→ **What is being asked**: Repeat only the lines from the one containing "Image resolution: width=1026" to the final line below, exactly as they read, and leave every picture out.
── Listed entries
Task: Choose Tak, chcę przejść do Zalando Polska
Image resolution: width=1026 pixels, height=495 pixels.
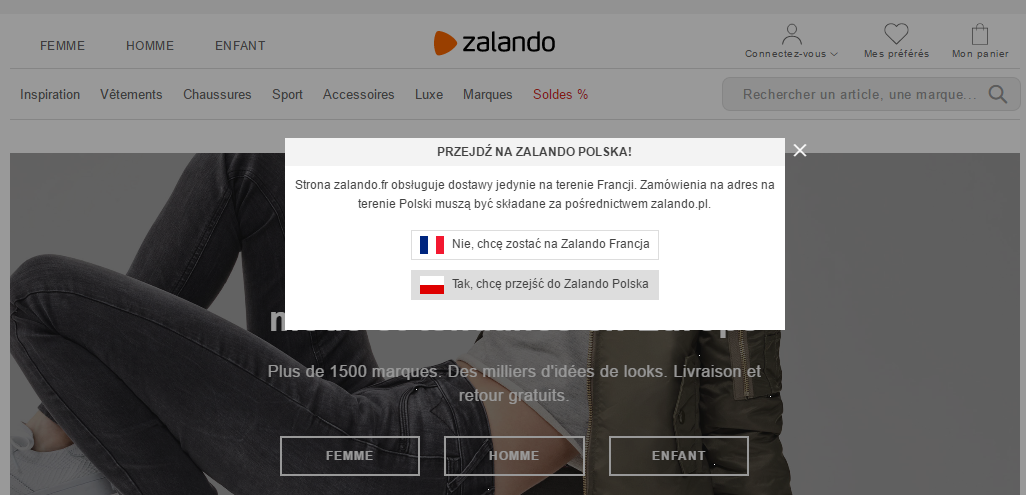Action: point(535,285)
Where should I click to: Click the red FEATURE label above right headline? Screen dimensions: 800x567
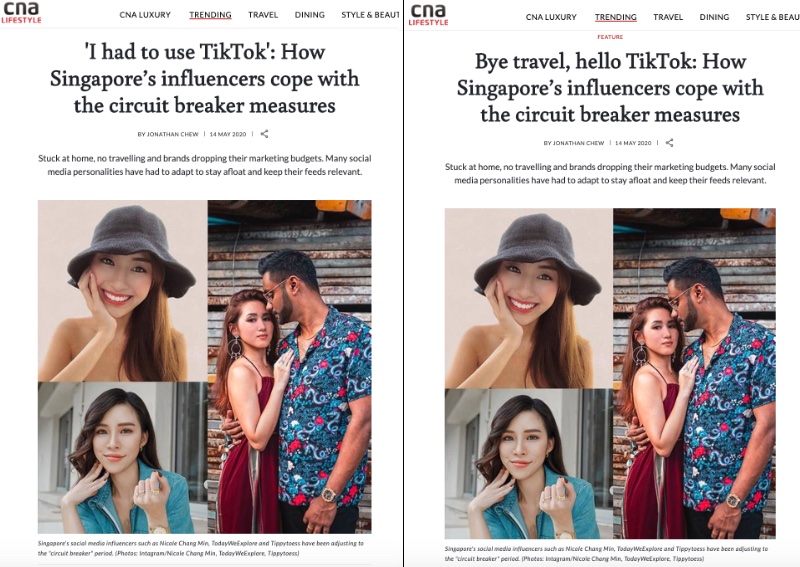610,37
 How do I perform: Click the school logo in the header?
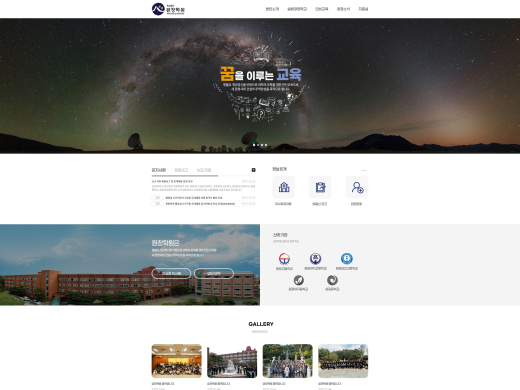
────
→ **Written response**:
Image resolution: width=1026 pixels, height=495 pixels.
Action: point(535,285)
Where should I click to: Click the red FEATURE label above right headline? Screen dimensions: 800x567
610,37
 How do I perform: Click the school logo in the header?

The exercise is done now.